(Saved data entries)
------------------------------------------------

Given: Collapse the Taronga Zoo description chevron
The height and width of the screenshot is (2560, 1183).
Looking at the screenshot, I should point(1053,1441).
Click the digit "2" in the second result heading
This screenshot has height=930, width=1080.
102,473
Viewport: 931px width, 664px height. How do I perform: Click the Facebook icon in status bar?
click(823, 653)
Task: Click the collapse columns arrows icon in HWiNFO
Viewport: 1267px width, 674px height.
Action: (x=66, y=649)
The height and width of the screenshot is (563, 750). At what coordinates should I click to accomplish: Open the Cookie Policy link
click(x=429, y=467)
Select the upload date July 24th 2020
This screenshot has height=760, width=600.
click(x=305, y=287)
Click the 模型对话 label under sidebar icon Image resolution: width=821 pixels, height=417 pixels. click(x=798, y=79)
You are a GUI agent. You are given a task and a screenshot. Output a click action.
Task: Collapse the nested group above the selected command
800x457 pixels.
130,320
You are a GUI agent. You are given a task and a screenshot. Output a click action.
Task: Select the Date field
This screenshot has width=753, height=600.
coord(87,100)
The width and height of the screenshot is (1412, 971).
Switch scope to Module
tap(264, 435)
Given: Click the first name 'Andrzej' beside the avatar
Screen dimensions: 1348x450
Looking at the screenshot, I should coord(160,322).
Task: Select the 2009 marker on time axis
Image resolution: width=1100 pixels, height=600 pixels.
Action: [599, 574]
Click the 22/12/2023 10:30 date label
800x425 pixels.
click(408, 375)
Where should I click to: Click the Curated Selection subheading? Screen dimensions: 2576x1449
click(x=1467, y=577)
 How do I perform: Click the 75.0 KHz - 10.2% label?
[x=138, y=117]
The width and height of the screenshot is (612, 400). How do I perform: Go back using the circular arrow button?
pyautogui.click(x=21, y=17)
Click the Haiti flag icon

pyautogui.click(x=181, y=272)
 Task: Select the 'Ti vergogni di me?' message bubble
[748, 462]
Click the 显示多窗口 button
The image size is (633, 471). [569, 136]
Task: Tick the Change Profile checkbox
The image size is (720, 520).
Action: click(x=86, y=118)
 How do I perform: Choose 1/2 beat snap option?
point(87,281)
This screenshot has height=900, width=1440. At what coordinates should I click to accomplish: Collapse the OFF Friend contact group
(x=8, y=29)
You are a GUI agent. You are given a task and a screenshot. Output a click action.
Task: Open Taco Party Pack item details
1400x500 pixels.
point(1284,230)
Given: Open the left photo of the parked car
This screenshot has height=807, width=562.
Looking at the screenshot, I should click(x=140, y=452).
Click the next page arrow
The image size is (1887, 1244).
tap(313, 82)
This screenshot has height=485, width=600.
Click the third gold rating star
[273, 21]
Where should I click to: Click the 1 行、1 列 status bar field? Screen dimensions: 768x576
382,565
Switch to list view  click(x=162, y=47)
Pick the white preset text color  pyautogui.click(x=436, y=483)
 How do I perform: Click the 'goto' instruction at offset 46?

------------------------------------------------

→ **Brief**: Your answer should be the exact lines above from the one with "The height and width of the screenshot is (563, 750)." through the one with "Task: Select the 2009 marker on time axis", both included, and nothing besides.

→ **Response area**:
The height and width of the screenshot is (563, 750). At what coordinates should I click to accomplish: Open the Cookie Policy link
click(x=429, y=467)
Select the upload date July 24th 2020
This screenshot has height=760, width=600.
click(x=305, y=287)
Click the 模型对话 label under sidebar icon Image resolution: width=821 pixels, height=417 pixels. click(x=798, y=79)
You are a GUI agent. You are given a task and a screenshot. Output a click action.
Task: Collapse the nested group above the selected command
800x457 pixels.
130,320
You are a GUI agent. You are given a task and a screenshot. Output a click action.
Task: Select the Date field
This screenshot has width=753, height=600.
coord(87,100)
The width and height of the screenshot is (1412, 971).
Switch scope to Module
tap(264, 435)
Given: Click the first name 'Andrzej' beside the avatar
Screen dimensions: 1348x450
Looking at the screenshot, I should coord(160,322).
Task: Select the 2009 marker on time axis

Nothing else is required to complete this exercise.